Fidaxomicin (20 μM) prevented toxin A-induced cell rounding in human colonic CCD-18Co fibroblasts [1]. Moreover, Fidaxomicin suppressed toxin production in Clostridium difficile [2].

Animal models

Male C57BL/6 mice model

Dosage form

5 to 20 μM

Applications

Treatment with fidaxomicin (20 μM) significantly inhibited toxin A-mediated histologic damage and reduced the mean histology score and ileal IL-1β protein and mRNA expression in the mouse ileum [1].

Other notes

Please test the solubility of all compounds indoor, and the actual solubility may slightly differ with the theoretical value. This is caused by an experimental system error and it is normal.

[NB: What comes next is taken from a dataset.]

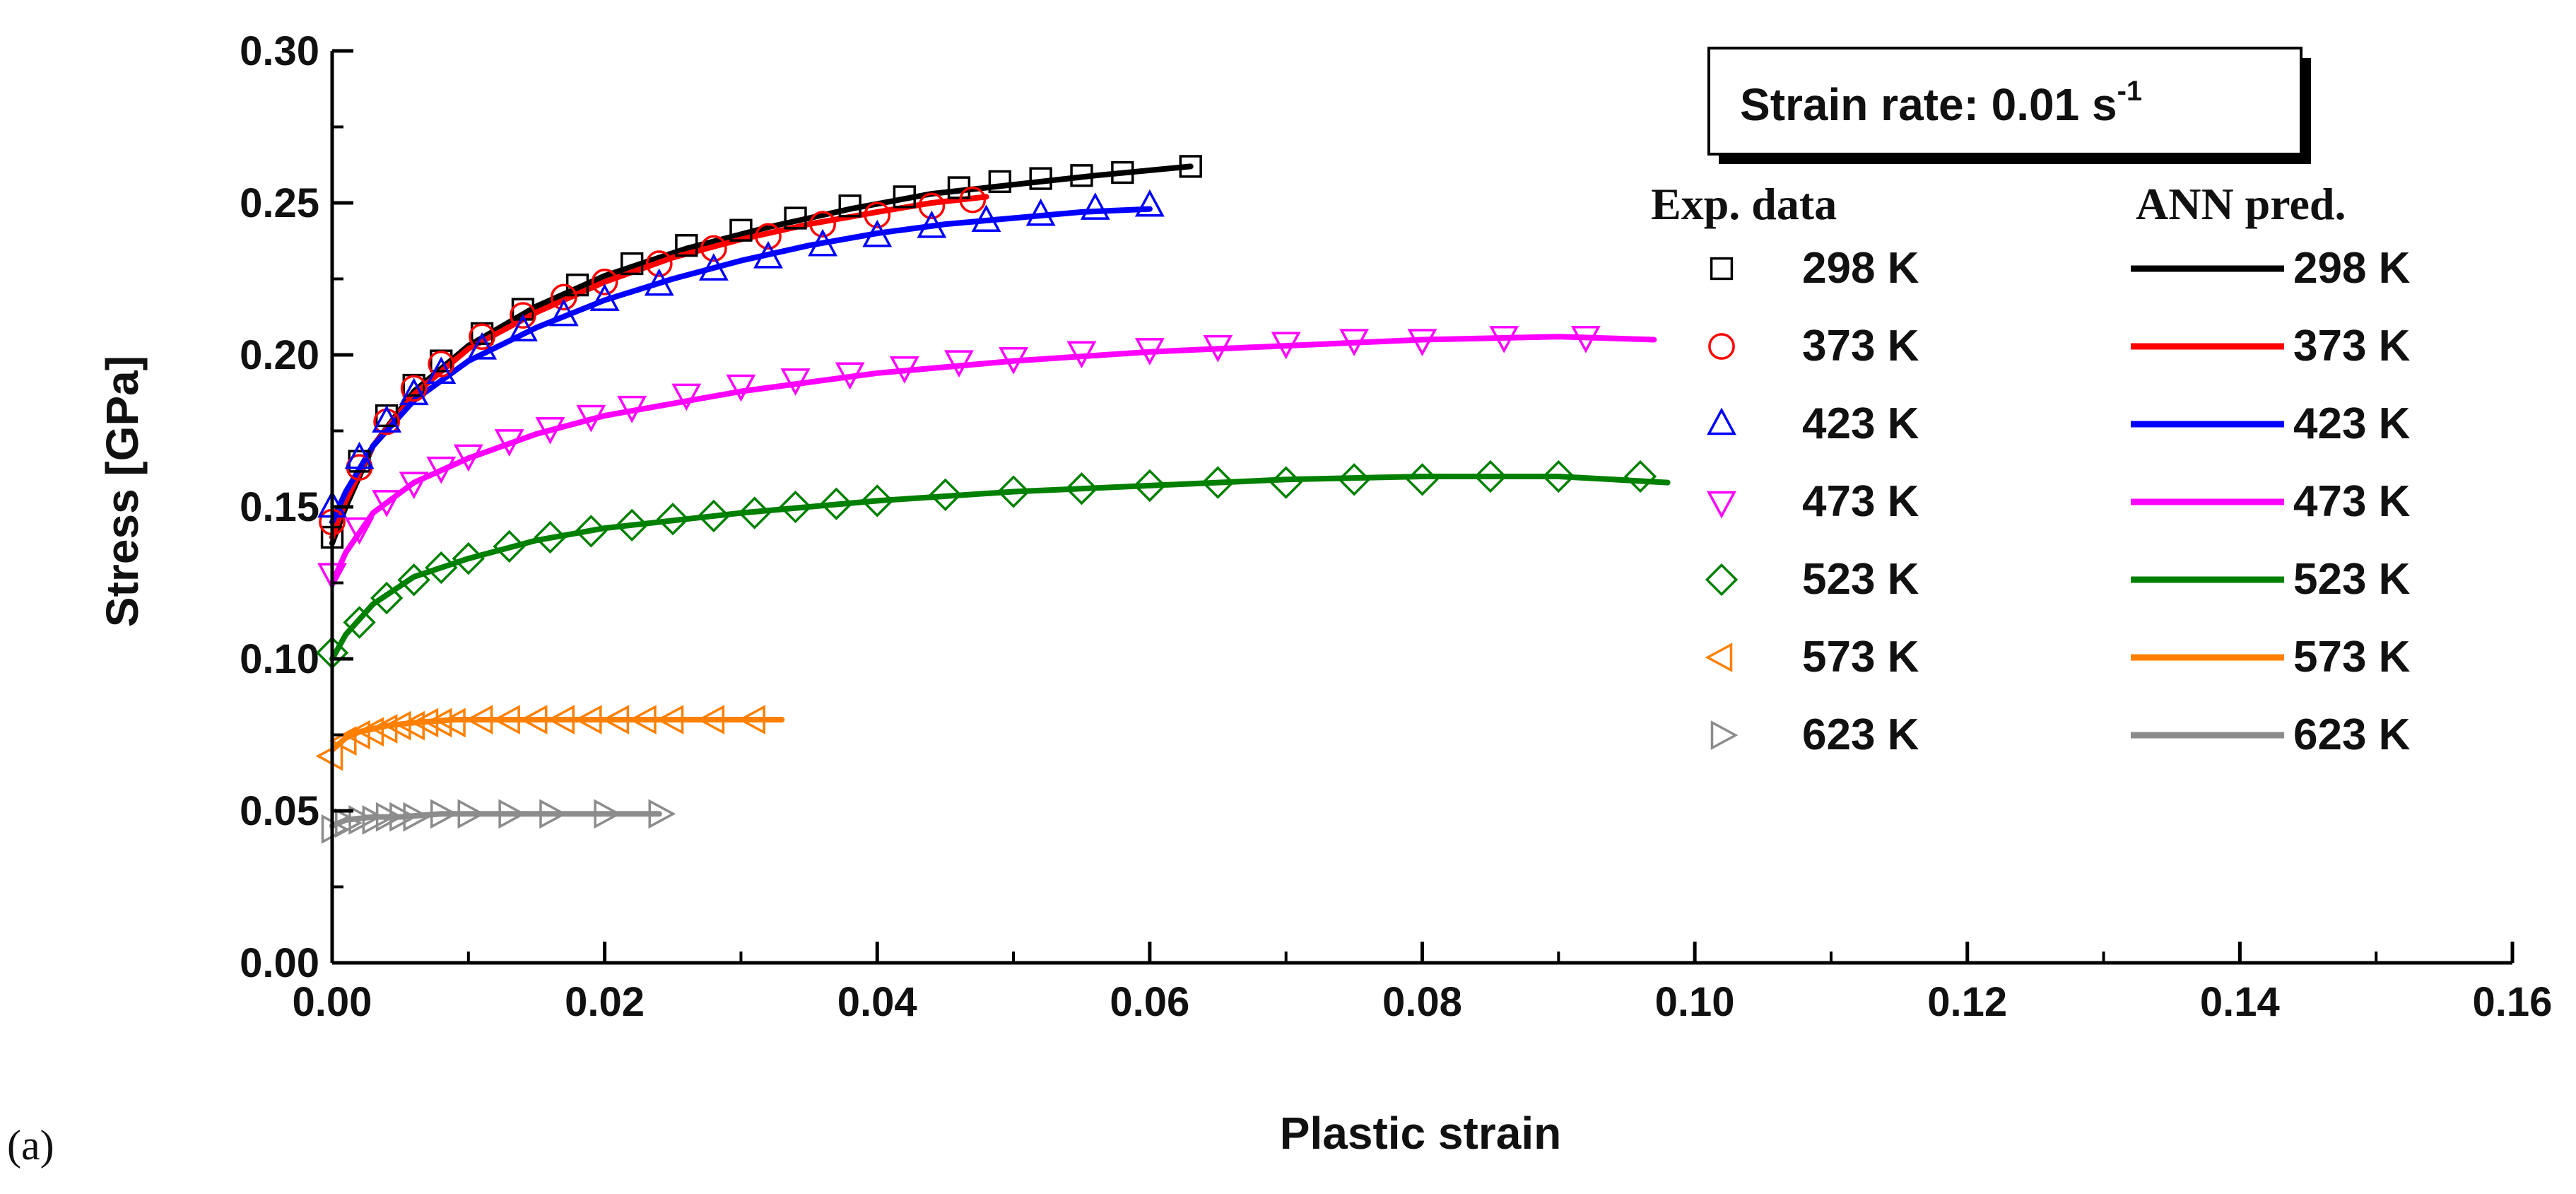  I want to click on legend-ann-label-623k: 623 K, so click(2352, 734).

Fidaxomicin is a macrocyclic antibiotic that inhibits RNA polymerase sigma subunit [1].

Antibiotics are a type of antimicrobial used in the treatment of bacterial infection. They can inhibit the growth of bacteria. Bacterial RNA polymerase mediates RNA synthesis.

Fidaxomicin is a narrow spectrum antibiotic that inhibits RNA polymerase sigma subunit. Fidaxomicin was a macrocyclic-lactone antibiotic produced by Actinomycete species. Fidaxomicin inhibited RNA polymerase in Clostridium difficile [1].

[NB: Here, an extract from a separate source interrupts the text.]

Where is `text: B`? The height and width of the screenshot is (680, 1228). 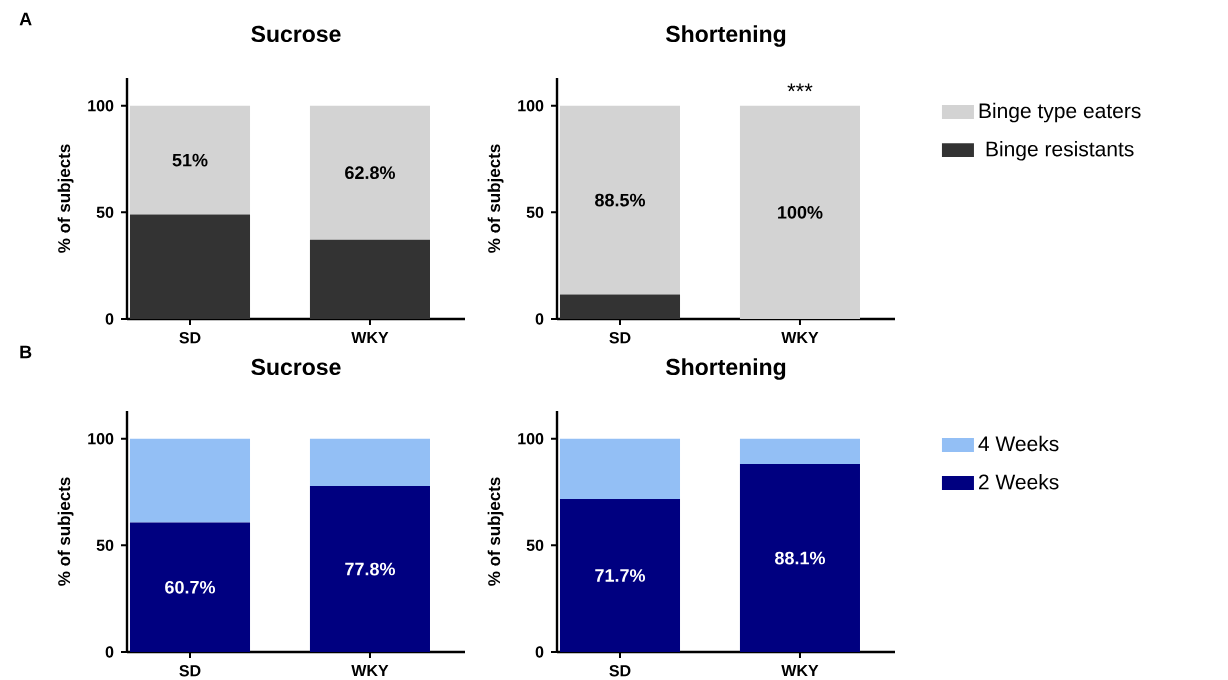 text: B is located at coordinates (26, 352).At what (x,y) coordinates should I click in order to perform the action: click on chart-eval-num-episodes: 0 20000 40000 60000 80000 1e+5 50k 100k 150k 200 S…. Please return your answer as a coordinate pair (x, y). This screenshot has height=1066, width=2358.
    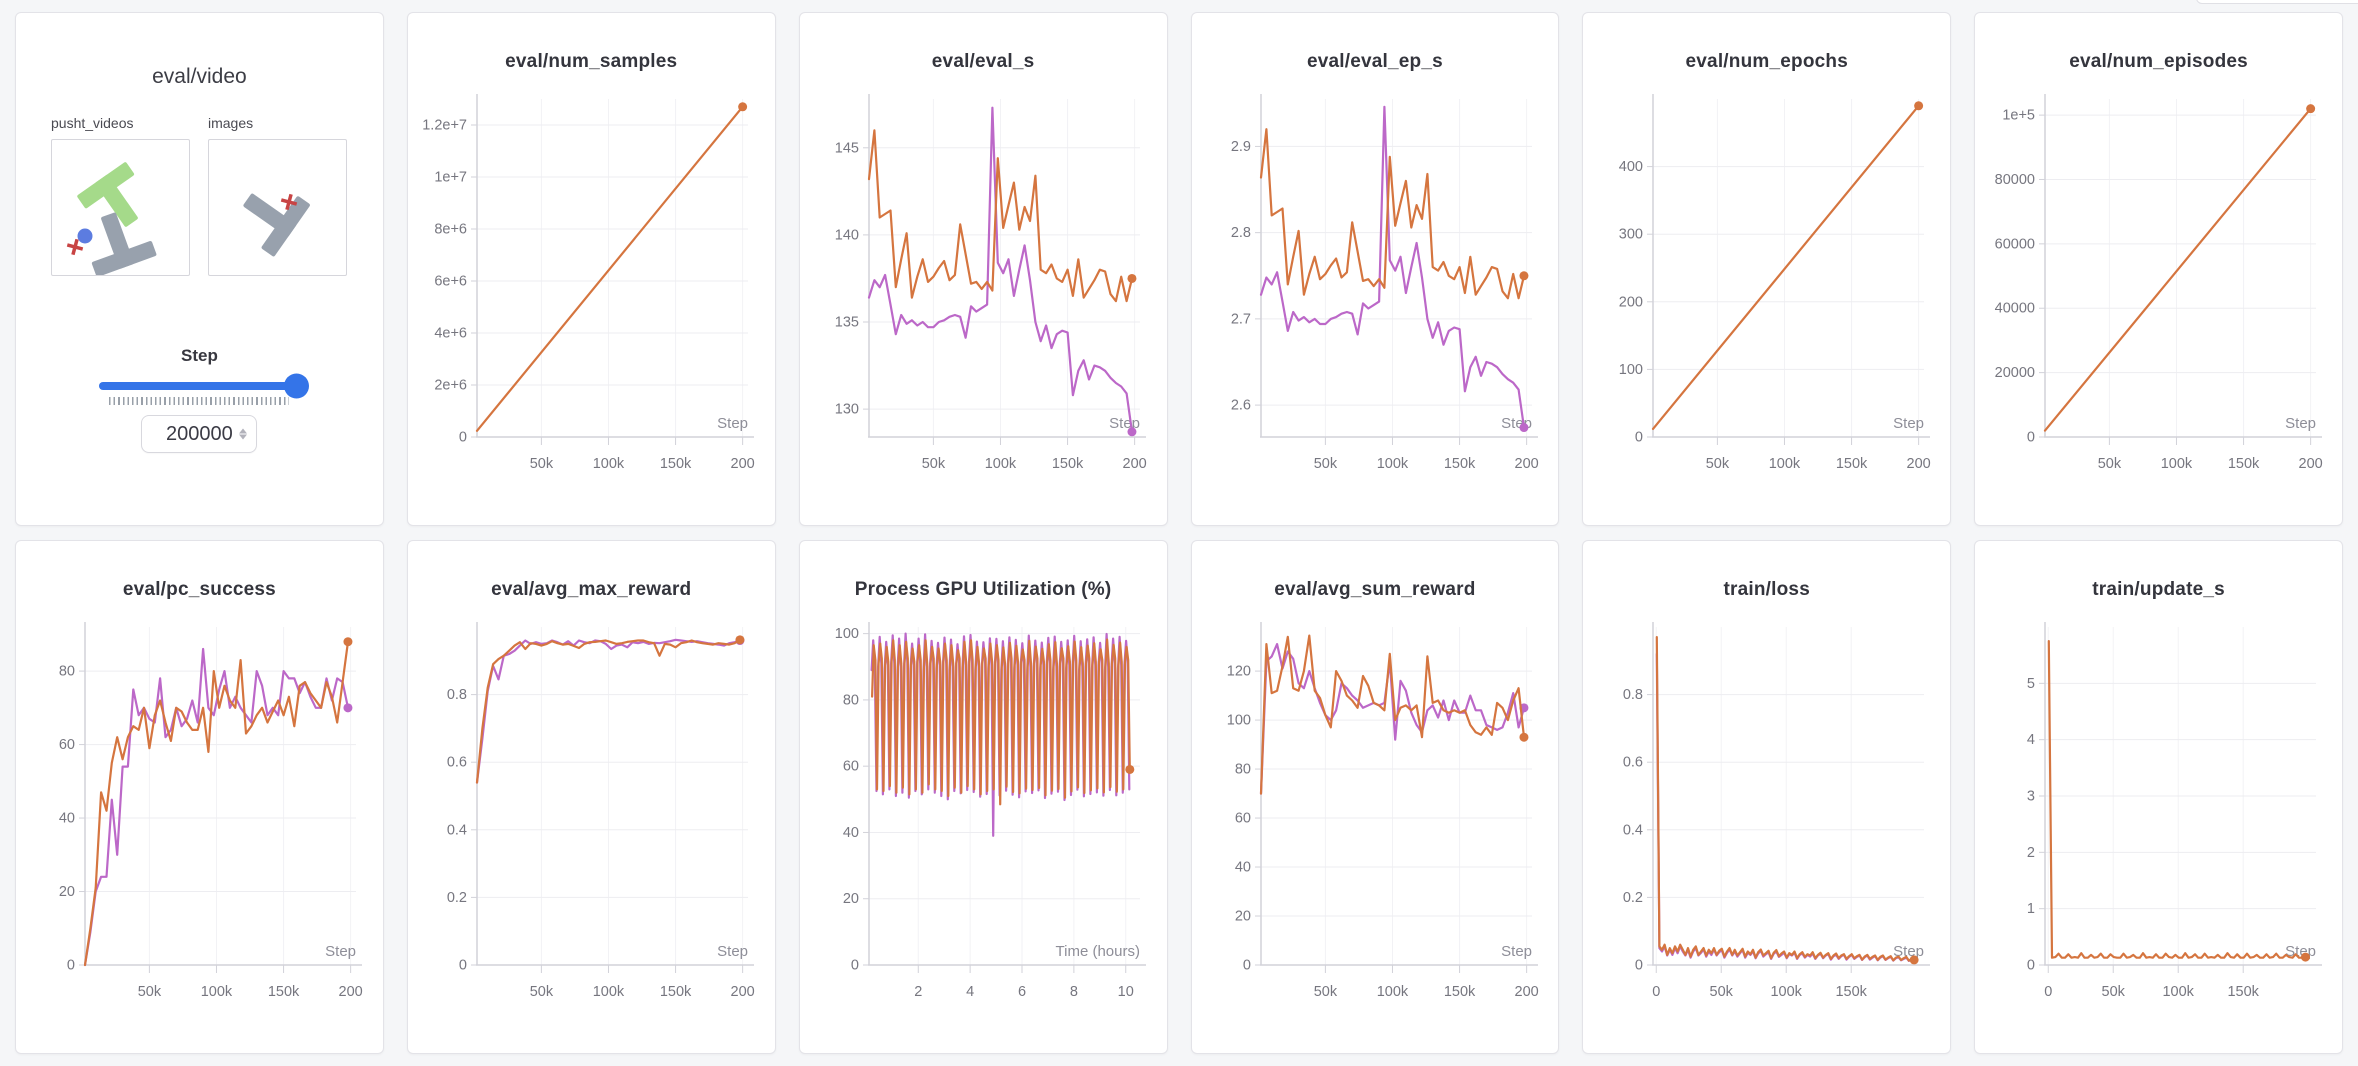
    Looking at the image, I should click on (2159, 301).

In patients infected with Clostridium difficile, fidaxomicin exhibited a higher clinical cure rate and a lower recurrence rate. In rats, fidaxomicin was safe by the intravenous route and exhibited LD50 value of 200 mg/kg. Fidaxomicin for the treament of Clostridium difficile infection (CDI) had entered Phase III trials [2]. In patients with CDI, fidaxomicin exhibited a lower reappearance of toxin in fecal filtrates and inhibited recurrence of CDI. Also, fidaxomicin preserved the intestinal microbiome during the treatment of CDI [3].

References:
[1].  Srivastava A, Talaue M, Liu S, et al. New target for inhibition of bacterial RNA polymerase: 'switch region'. Curr Opin Microbiol, 2011, 14(5): 532-543.
[2].  Poxton IR. Fidaxomicin: a new macrocyclic, RNA polymerase-inhibiting antibiotic for the treatment of Clostridium difficile infections. Future Microbiol, 2010, 5(4): 539-548.
[3].  Louie TJ, Cannon K, Byrne B, et al. Fidaxomicin preserves the intestinal microbiome during and after treatment of Clostridium difficile infection (CDI) and reduces both toxin reexpression and recurrence of CDI. Clin Infect Dis, 2012, 55 Suppl 2: S132-S142.